3rd option would be to allow a small scratch buffer, storing the message and simply skipping the onMessage callback until it is complete? In case where the total length is less than the provided buffer size (e.g. mqttClient.setMessageBuffer(1024)
or give it an unique_ptr).
(ref. the issue I mentioned before, again, where 1024byte array is used, but large payloads are simply skipped)
I guess, this also applies to the helper class, but I don't really get how it will handle the situation where both callbacks are registered.
I still have to find a use case for multiple callbacks. But that's a breaking change in the API.
Anyway, I'll work it out a bit more so you'll have a more clear idea of what I'm thinking about.
I'm with @bertmelis for PayloadHandler
class. String, std::string result can be handled same way as AruduinoJSON does - by using templates and syntax like
PayloadHandler payloadHandler;
...
String result = payloadHandler.as<String>();
open question: how about natively supporting ArduinoJson as a payload type? Most of my publish payloads are JSON strings. They get serialized to a char * buffer and sent to MQTT's publish(). It'll be great if asyncmqttclient would do the serialzing for you. It would add an additional dependency mind you. It's a bit off topic here, sorry, as this is about outbound transmissions, not incoming.
Didn't think about outgoing. It's not that hard to add boilerplate code for various types of payloads.

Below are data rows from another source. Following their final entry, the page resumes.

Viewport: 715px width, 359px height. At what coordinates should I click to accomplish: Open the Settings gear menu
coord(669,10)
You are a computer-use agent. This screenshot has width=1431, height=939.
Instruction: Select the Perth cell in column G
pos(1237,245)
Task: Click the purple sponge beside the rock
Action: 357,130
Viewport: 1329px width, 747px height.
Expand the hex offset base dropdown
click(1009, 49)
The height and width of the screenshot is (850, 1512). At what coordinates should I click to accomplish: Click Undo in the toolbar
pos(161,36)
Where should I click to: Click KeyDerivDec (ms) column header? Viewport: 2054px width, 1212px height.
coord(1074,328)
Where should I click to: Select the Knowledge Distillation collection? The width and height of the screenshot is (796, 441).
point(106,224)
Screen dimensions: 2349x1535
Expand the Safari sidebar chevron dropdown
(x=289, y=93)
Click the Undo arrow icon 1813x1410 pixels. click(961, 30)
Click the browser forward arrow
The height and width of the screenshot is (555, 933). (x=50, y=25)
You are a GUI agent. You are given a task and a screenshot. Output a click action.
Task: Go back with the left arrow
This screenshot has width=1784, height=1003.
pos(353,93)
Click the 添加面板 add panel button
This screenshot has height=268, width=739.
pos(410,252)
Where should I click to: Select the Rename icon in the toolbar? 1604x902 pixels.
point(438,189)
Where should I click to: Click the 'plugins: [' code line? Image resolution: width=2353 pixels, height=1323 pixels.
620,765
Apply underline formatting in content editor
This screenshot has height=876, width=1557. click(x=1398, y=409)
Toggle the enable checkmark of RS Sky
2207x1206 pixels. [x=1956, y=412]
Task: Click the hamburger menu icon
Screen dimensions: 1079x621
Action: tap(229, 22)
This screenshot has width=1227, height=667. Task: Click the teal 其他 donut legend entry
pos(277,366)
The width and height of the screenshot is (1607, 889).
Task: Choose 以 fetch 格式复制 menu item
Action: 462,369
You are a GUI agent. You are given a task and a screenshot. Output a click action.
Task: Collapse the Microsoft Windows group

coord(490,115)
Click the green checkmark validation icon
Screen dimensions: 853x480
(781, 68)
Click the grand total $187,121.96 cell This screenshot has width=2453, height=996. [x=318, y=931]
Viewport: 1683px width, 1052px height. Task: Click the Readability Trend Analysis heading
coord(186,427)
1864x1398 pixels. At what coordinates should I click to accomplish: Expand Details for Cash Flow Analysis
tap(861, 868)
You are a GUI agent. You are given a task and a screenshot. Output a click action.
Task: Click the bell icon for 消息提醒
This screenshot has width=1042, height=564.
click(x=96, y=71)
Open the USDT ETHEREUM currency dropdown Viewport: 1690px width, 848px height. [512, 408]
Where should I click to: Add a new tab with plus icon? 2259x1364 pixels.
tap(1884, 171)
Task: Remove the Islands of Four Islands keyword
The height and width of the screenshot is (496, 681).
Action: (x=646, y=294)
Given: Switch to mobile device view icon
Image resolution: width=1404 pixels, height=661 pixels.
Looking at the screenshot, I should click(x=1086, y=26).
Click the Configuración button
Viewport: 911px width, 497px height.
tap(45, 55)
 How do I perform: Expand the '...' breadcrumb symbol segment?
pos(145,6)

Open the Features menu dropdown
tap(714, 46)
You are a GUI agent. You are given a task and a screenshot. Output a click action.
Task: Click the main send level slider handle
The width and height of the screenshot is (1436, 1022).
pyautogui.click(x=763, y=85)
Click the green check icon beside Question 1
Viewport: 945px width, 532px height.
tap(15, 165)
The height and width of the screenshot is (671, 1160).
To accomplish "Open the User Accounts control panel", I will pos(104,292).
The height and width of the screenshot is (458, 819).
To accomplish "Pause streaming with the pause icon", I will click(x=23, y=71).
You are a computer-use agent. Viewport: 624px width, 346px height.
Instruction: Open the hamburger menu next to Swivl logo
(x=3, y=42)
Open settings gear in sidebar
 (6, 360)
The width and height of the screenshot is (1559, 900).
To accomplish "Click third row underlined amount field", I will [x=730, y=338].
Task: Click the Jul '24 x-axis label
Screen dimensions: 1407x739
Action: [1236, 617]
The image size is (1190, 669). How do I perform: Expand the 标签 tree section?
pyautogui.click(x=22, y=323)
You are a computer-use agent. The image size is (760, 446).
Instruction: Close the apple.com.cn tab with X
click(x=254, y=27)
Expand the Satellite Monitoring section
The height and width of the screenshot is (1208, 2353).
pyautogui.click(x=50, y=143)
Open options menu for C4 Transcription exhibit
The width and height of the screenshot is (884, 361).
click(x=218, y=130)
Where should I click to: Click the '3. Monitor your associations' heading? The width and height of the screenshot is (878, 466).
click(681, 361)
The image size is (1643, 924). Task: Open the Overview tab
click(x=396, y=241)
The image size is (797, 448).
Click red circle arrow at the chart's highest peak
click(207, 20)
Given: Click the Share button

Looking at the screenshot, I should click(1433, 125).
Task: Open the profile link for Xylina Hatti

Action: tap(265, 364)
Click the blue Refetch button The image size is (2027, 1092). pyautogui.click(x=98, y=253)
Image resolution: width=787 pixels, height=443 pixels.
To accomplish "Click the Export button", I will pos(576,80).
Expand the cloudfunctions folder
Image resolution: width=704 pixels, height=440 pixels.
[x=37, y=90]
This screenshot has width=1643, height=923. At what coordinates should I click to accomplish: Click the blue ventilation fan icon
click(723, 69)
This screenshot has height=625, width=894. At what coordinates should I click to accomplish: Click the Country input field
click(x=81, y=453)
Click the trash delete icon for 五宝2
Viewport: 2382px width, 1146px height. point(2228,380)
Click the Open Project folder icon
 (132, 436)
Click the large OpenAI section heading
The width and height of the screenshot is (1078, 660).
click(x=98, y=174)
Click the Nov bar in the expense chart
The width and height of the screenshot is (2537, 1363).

I'd still do the implementation in the "Helpers" and not in the client itself. Something like this?
uint16_t AsyncMqttclient::publish(char* topic, AsyncMqttPayload payload /* and rest of args */);
char* AsyncMqttPayload::toChar();
size_t AsyncMqttPayload::size();
// and various constructors of AsyncMqttPayload
If it's not being used, the compiler will leave it out.
open question: how about natively supporting ArduinoJson as a payload type? Most of my publish payloads are JSON strings. They get serialized to a char * buffer and sent to MQTT's publish(). It'll be great if asyncmqttclient would do the serialzing for you. It would add an additional dependency mind you. It's a bit off topic here, sorry, as this is about outbound transmissions, not incoming.
That is your case, that you have JSON in MQTT payload. This may be very different for other users of this library. So having a binary dependency to something, that is not required for me can result in serious flash size issues.
I'm having second thoughts. By using an intermediate buffer, you'd be copying three times: the original ArduinoJSON, the temporary payload buffer and the mqtt packet. That's not good.
It's still possible though.
yeah, you're right. probably not a good idea. In the code do you check for available heap before allowing it be stored in the temp buffer? I've seen someone implement it before in asyncmqttclient and pangolin copied it. It's a nice idea too.
There is indeed a check: https://github.com/marvinroger/async-mqtt-client/blob/2991968a97193aaa6402d146490b93ea671c7e02/src/AsyncMqttClient.hpp#L8 https://github.com/marvinroger/async-mqtt-client/blob/2991968a97193aaa6402d146490b93ea671c7e02/src/AsyncMqttClient.cpp#L739
It is only applied on publish messages. Also no check on incoming messages as normally the payload is passed by pointer. So it could fail with the helper-buffer as in the PR.
ok, should have checked the code myself. nice work!